課題: 本文で、白木葉子がドヤ街で眺めた建物は何の建物ですか。

本文:
『あしたのジョー』:2011、日本
昭和40年代、高度成長期の東京。墨田区泪橋を渡ったドヤ街に、白木財閥の令嬢・白木葉子が高級車でやって来た。彼女は、既に閉鎖 されている養護施設「愛育園」の建物を眺める。一方、矢吹丈という若者が、土手で眠っていた。ドヤ街の子供たちが密かに金を盗もうと すると、彼は「金なんてねえぞ」と言う。慌てて逃げ出す子供たちを追い掛けたジョーは、金が無いのを隠し、食堂で飯を食った。すると 、ベロベロに酔っているボクサー崩れの丹下段平が絡んで来た。
ヤクザの西寛一たちが食堂に現れ、丹下に借金の返済を要求した。西に殴り倒された丹下は、笑って「いいパンチしてるじゃねえか、俺と 組まねえか」と言う。葉子は野次馬に道を塞がれ、車を降りた。そこへ丹下が吹っ飛ばされてきた。食堂の外では、西の兄貴分である 安藤洋司が観察している。ジョーは食堂から出ると、ヤクザたちを次々に殴り倒した。丹下から「俺と明日を目指さないか。俺がしごけば 一流のボクサーになれる」と持ち掛けられるが、ジョーは「やらねえ。今日が楽しけりゃ、それでいいんだよ」と返した。

提供データ:

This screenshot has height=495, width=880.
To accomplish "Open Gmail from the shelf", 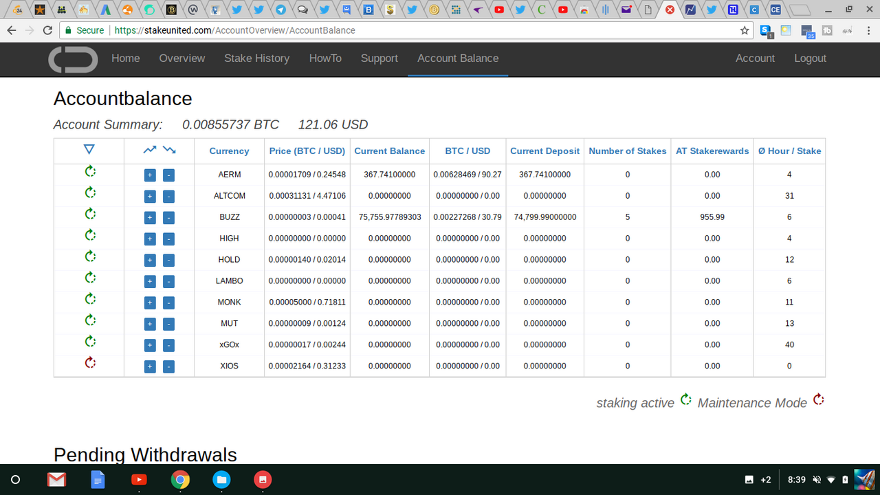I will [x=56, y=479].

解答: 既に閉鎖されている養護施設「愛育園」の建物です。